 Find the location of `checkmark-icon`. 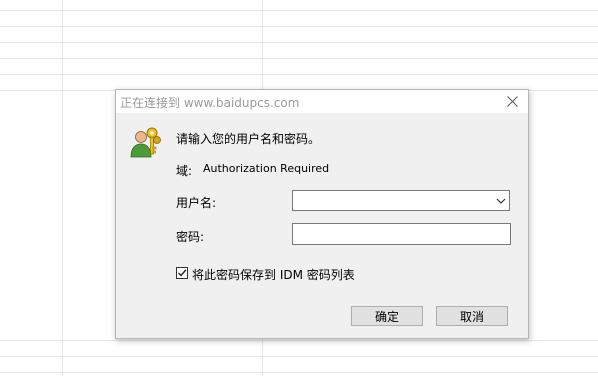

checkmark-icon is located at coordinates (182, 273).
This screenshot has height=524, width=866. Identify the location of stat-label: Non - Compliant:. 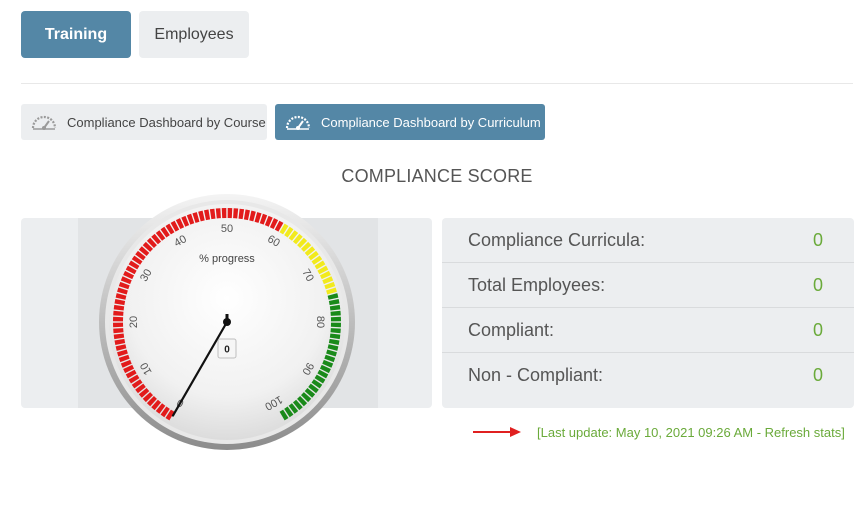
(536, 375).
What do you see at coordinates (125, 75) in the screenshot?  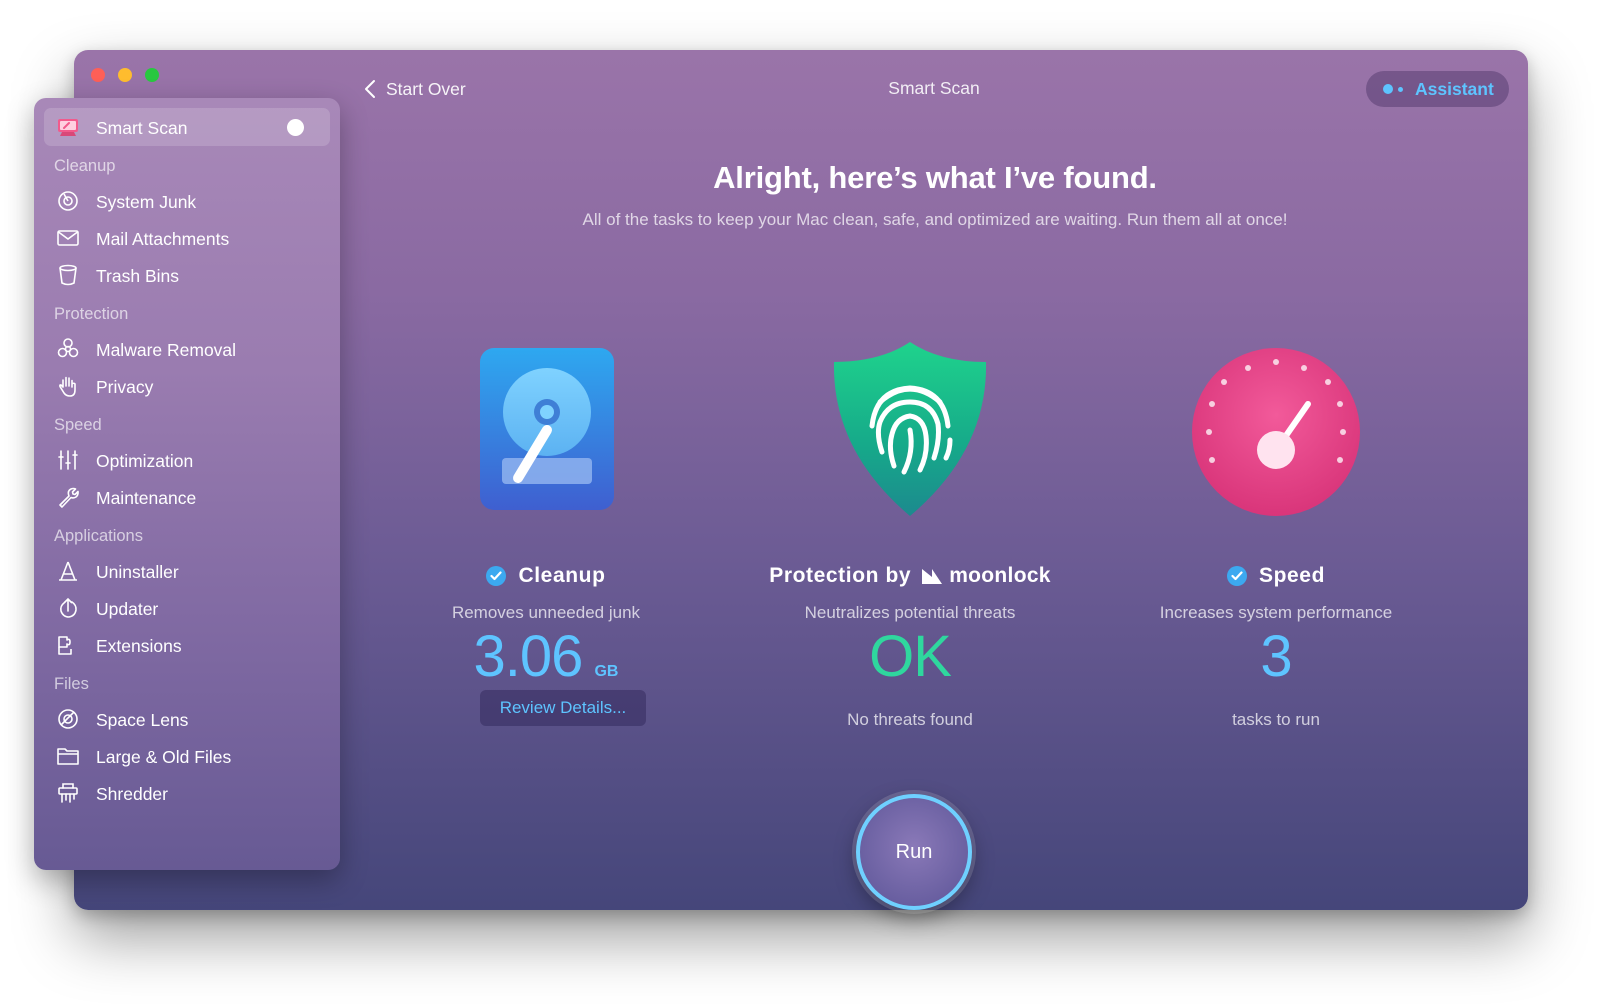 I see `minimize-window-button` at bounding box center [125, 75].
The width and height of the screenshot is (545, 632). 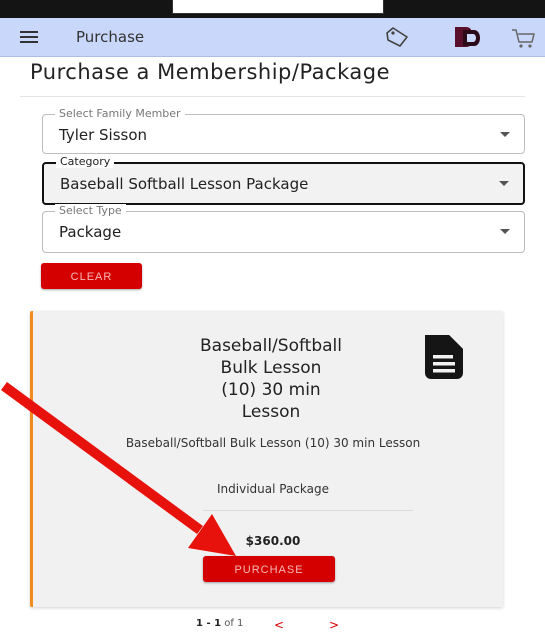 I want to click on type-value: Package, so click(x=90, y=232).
--
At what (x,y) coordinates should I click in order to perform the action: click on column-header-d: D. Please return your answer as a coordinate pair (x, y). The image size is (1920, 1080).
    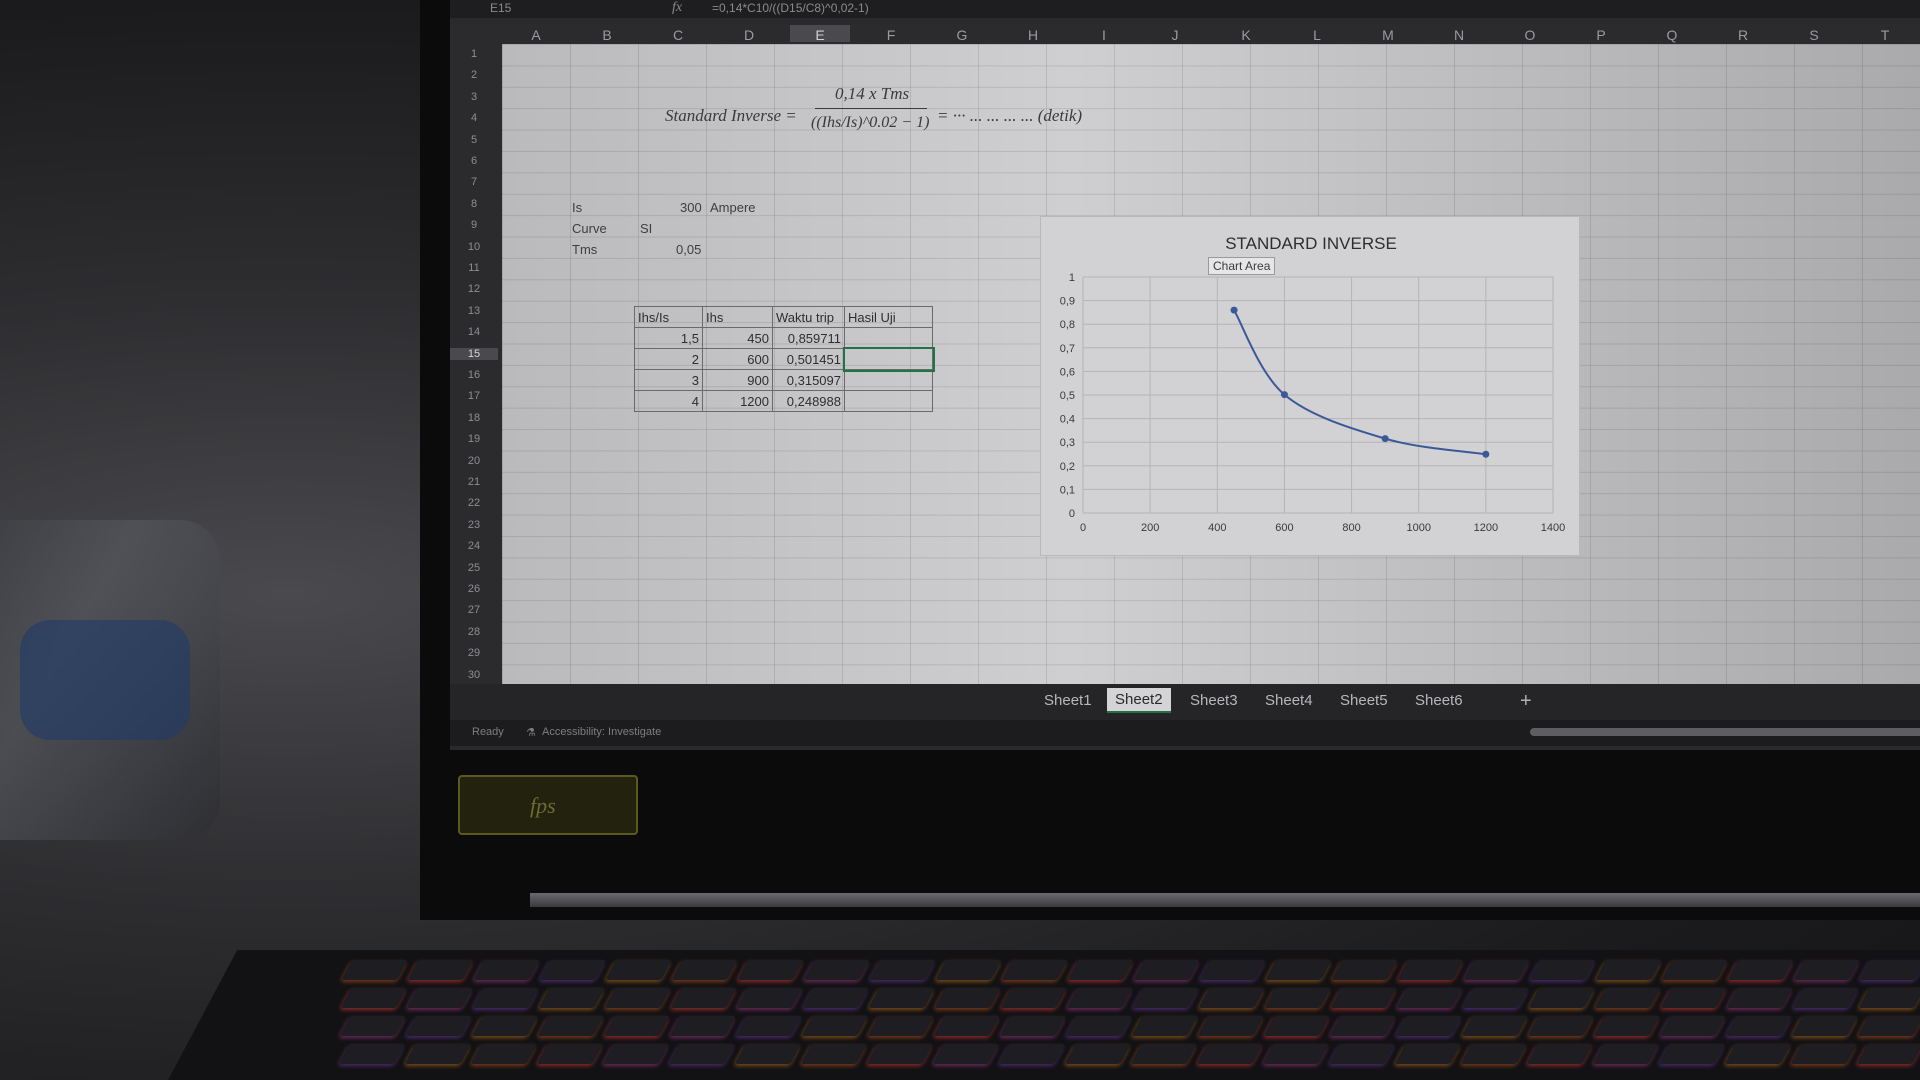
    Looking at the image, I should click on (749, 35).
==
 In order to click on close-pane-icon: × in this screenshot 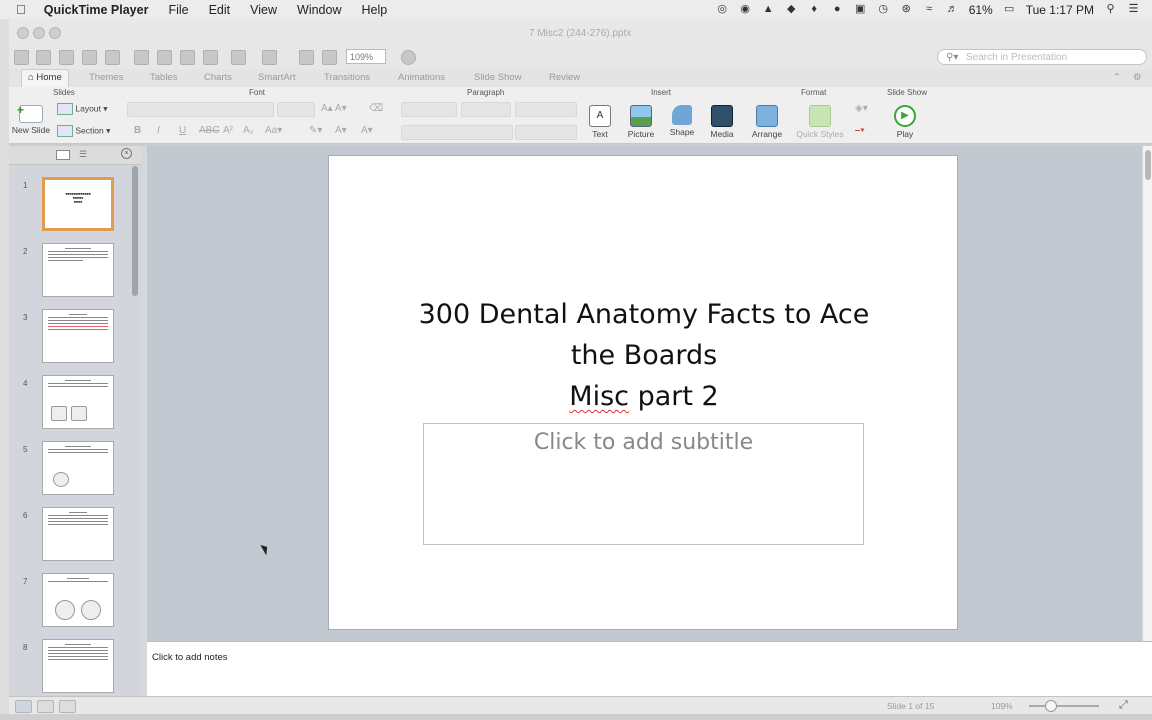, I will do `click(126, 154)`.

§ **EXERCISE PROMPT**: Copy the records again, starting at the line that has "Find the location" and stopping after the line that has "(536, 375).". Switch "screenshot" to "image", change nothing else, and leave the pictures out.

§ **ANSWER TO THIS TASK**:
 Find the location of `checkmark-icon`. 

checkmark-icon is located at coordinates (182, 273).
This image has height=524, width=866. Identify the location of stat-label: Non - Compliant:. 
(536, 375).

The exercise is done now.